Ходкий мурманский «Ломоносов» рассекает споро и уверенно зеленые чистейшие волны, окрашивая их белой пеной. Подойдет «Ломоносов» к поморскому становищу с его летней рыбной горячкой. Вот мелькнут ютящиеся к океану избушки, запестреет залив карбасами: пахнёт русской северной деревней. Со всех сторон облепят пароход рыбацкие карбасы: это поморы из становищ привезли груз или приехали за ним, а чаще не за ним, а за водкой, так как на Мурмане продажа водки воспрещена; русская торопливая речь, пароходная суета и спешка заглушат ненадолго привычные голоса океана. Но пройдет час-два — и ничто не мешает вечному гулу и молве океана гудеть, шуметь, говорить, вечной его воле — торжествовать. Дикие каменные скалы угрюмо заострили верхи над зеленой водой. Как белыми, серыми и черными точками, унизаны, усеяны они птицами. Здесь — птичье царство, по-северному — птичий базар, шумливая, вольная, безбоязненная жизнь. Отсюда птичьи стаи разносятся над морем, здесь гомон и крик.

Но что этот гомон перед гомоном океана! Волны бьют берег наотмашь; иногда хочется сказать — дают берегу пощечины и, белея от гнева, отскакивают прочь. Но в шуме и гуле океана — великая грусть. Короткие и гневные набеги ветра — и бег ветра прочь, бег ветра, которому нечего и негде колебать на тысячу верст кругом, кроме воды, потому что все, кроме нее, гранит и камень — великая каменная грудь земли. И зеленая, зыбучая, непокорная равнина мечется в безделье, а над ней, как огромное красное жерло несуществующей пушки, стоит неподвижно огромное красное солнце.

И жалким кажется пред зеленой вечностью океана норвежский городок, заброшенный на островке. Это — Вардэ, тихий рыбачий Вардэ, город трески.

На пароходе говорят только о треске. Время лова трески в Ледовитом океане для русского и норвежского севера то же, что время жатвы хлебов для средней и южной России. Все зависит от урожая и удачной уборки хлебов там, все зависит от лова трески здесь. Треска — хлеб севера. Все благосостояние Норвегии зависит от рыбной ловли, а главная рыба на севере — треска, как у нас главный хлеб — рожь. Ни один помор в разговоре не скажет просто: треска, но непременно с лаской и нежностью: «трещочка».

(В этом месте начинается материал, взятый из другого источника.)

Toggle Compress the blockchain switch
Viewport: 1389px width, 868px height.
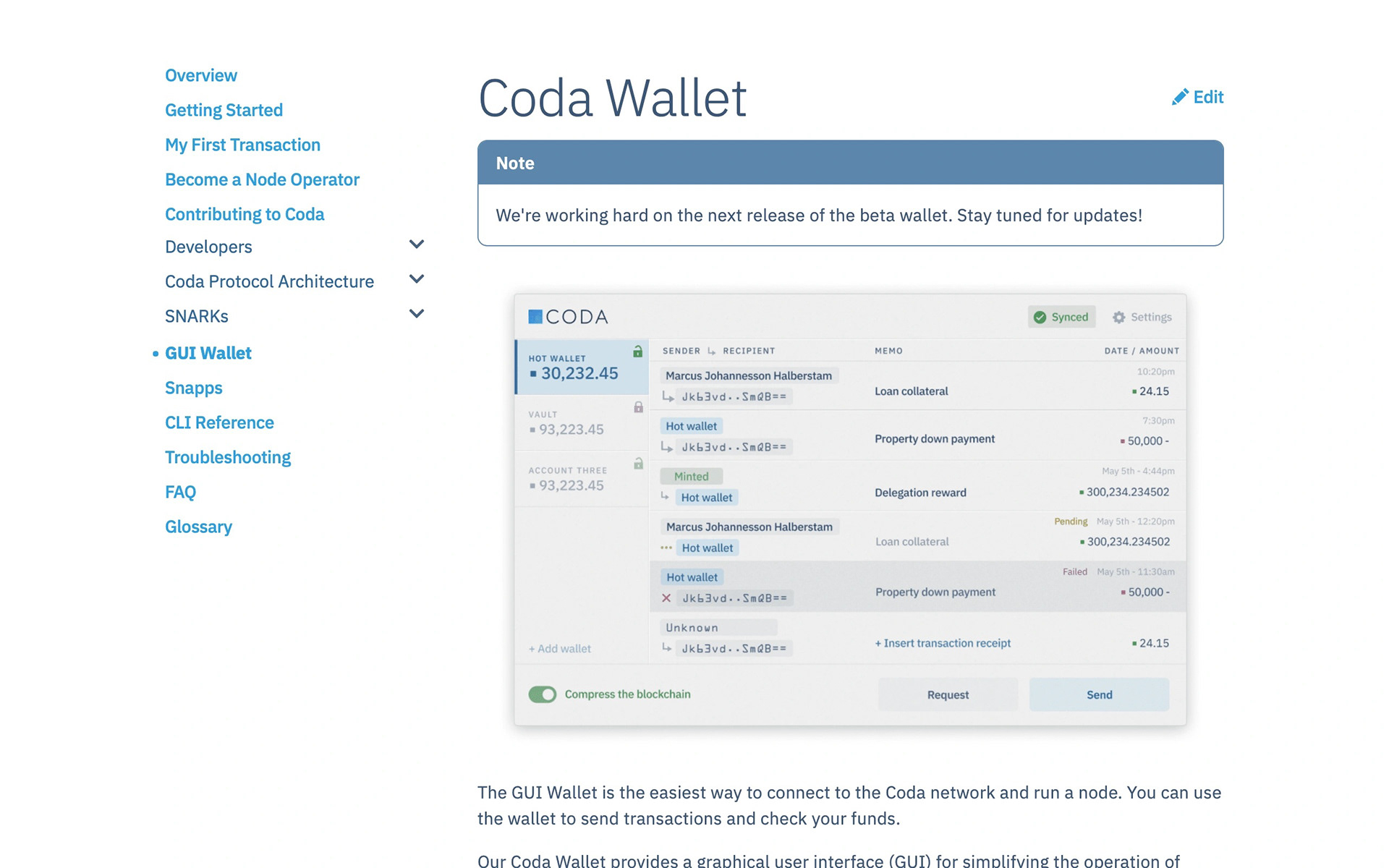(543, 694)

Боже сохрани сказать при поморе, что, правда, свежая треска очень вкусна, но соленая — воняет нестерпимо! Он обидится на вас и скажет вам, что лучшего запаха, чем от трески, и нет вовсе.

У нашего бедного медика, в качку, выкинули без его ведома из общей каюты банку с погруженными в формалин медузами и морскими животными.

— Как не совестно! — негодует он на матроса.

— Да ведь оно у вас пахло нехорошо, пассажиры обижались, — оправдывается матрос.

— Нехорошо! А ваша проклятая треска впятеро сквернее воняет! — горячится медик

— Какое же тут сравнение: трещочка — первая рыба в свете, и запаха от нее нехорошего быть не может, — сказал матрос и ушел без дальнейших объяснений.

В Вардэ все о треске, все для трески.

Целые улицы проведены между огромных деревянных козел, на которых сушатся тресковые головы, идущие на производство клея и удобрение. Эти тресковые козлы, как лес, закрывают вид на океан, заполняют все окрестности города: ветер, вместо листьев, злобно перебирает тресковыми головизнами.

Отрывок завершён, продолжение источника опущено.